And it goes without saying that people with already existing cardiovascular problems and diabetics (or those at a risk for these things), should be frugal with their shrimp consumption. But for the rest of us who are largely healthy, shrimp seems to have been given the green light.
Is shrimp clean?
If you source your shrimps from a clean source, then you can rest easy that it is a nutritious food. Unfortunately, that’s not always the case. Shrimp is widely known to be a repository of environmental pollutants that are present in the water around it. Our seas are pumped with contaminants and shrimp absorb these and therefore, we, in turn, consume the tainted shrimp. Farmed shrimp are not much safer because they tend to be fed antibiotics and chemicals etc. We should be aware that not all seafood undergoes stringent checks, making us susceptible to illness.
The Environmental Impact
Of course, there are more things to consider when buying shrimp, and the biggest among these is the environmental impact. Firstly, shrimp’s popularity has led to it being over fished, with many species being close to extinction. Since shrimp is food for dolphins and other marine animals, those creatures are at risk, as well. Shrimp aquaculture is also not without its problems. Since shrimp feed on plants and fish, massive amounts of fish are being depleted.

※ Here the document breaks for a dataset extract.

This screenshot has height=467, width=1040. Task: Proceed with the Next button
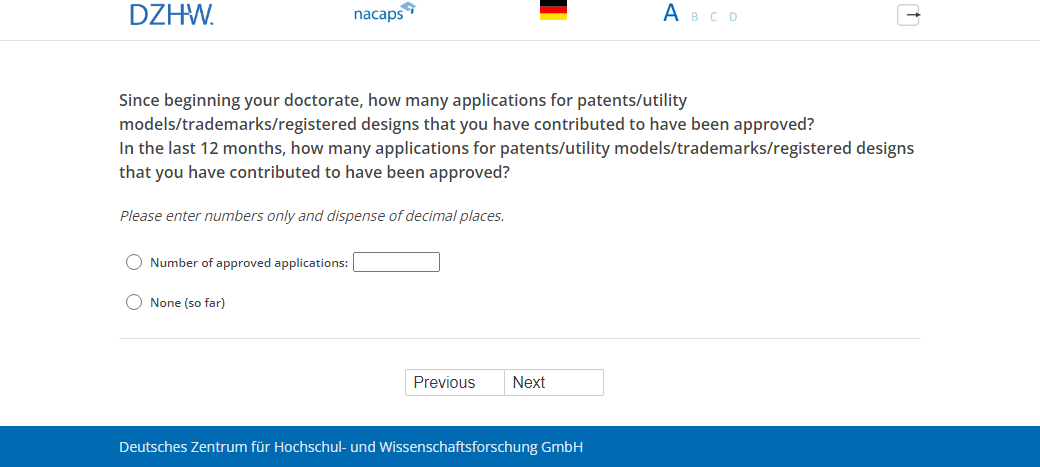tap(553, 382)
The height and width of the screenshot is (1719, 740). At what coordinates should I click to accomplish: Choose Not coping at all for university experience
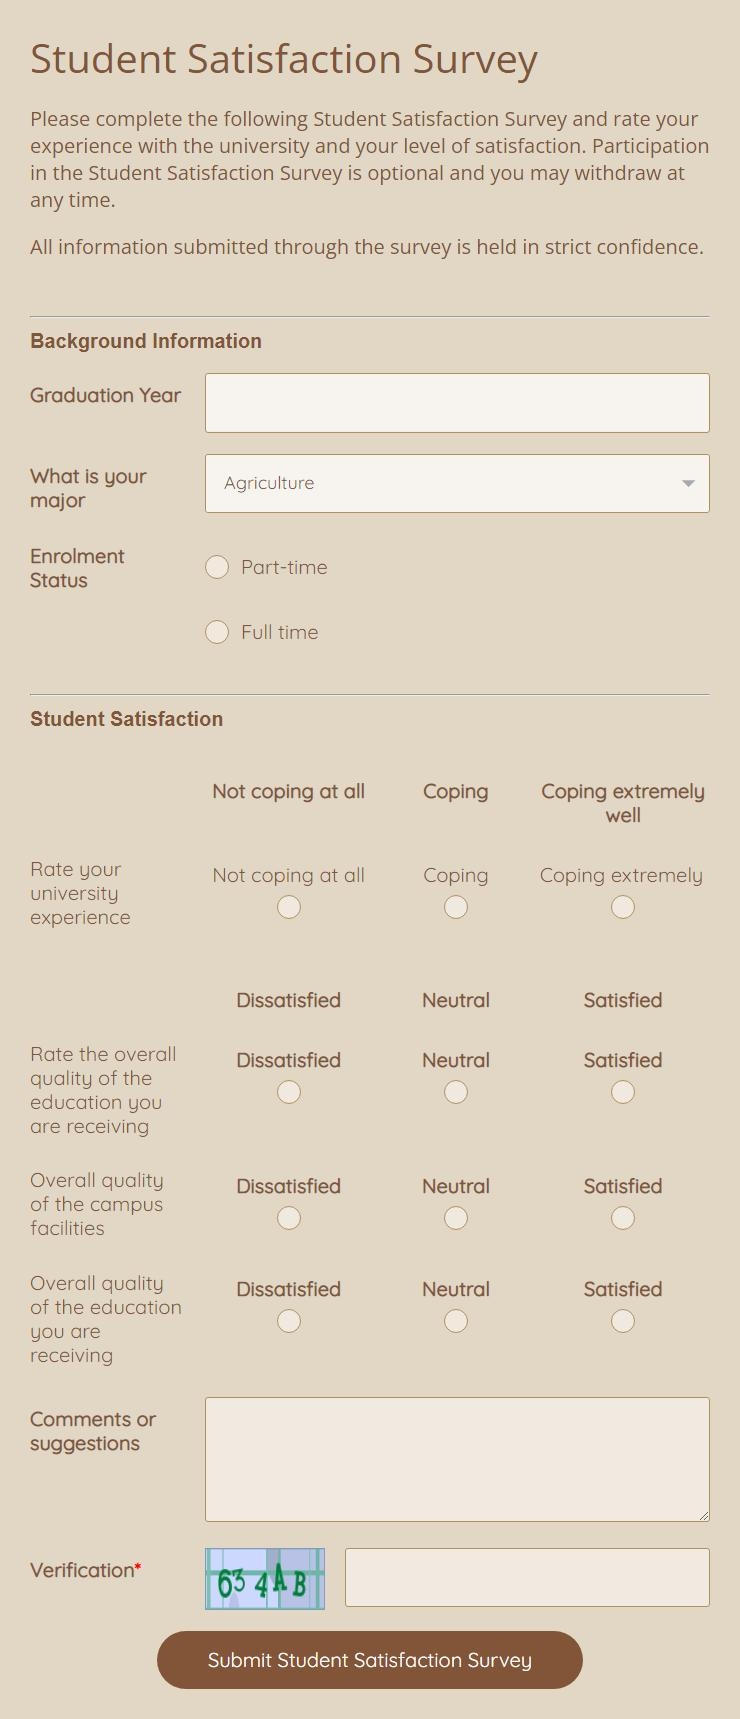[288, 907]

Another frightening problem is that it has led to massive depletion of mangroves, since a large amount of shrimp farming is done in those areas. The more shrimp we eat, the more mangroves get destroyed. Why should we care? Not just because these unique ecosystems (such as those of the Sunderbans) are UNESCO World Heritage Sites and should be protected, if only for that. But also because their annihilation leads to surrounding areas becoming more and more susceptible to storms, hurricanes and cyclones. Entire villages and towns are obliterated, and as a result, more and more people. Still, some tentative steps are being taken to make shrimp farming sustainable, but we have a long way to go yet. But that’s a story for another day.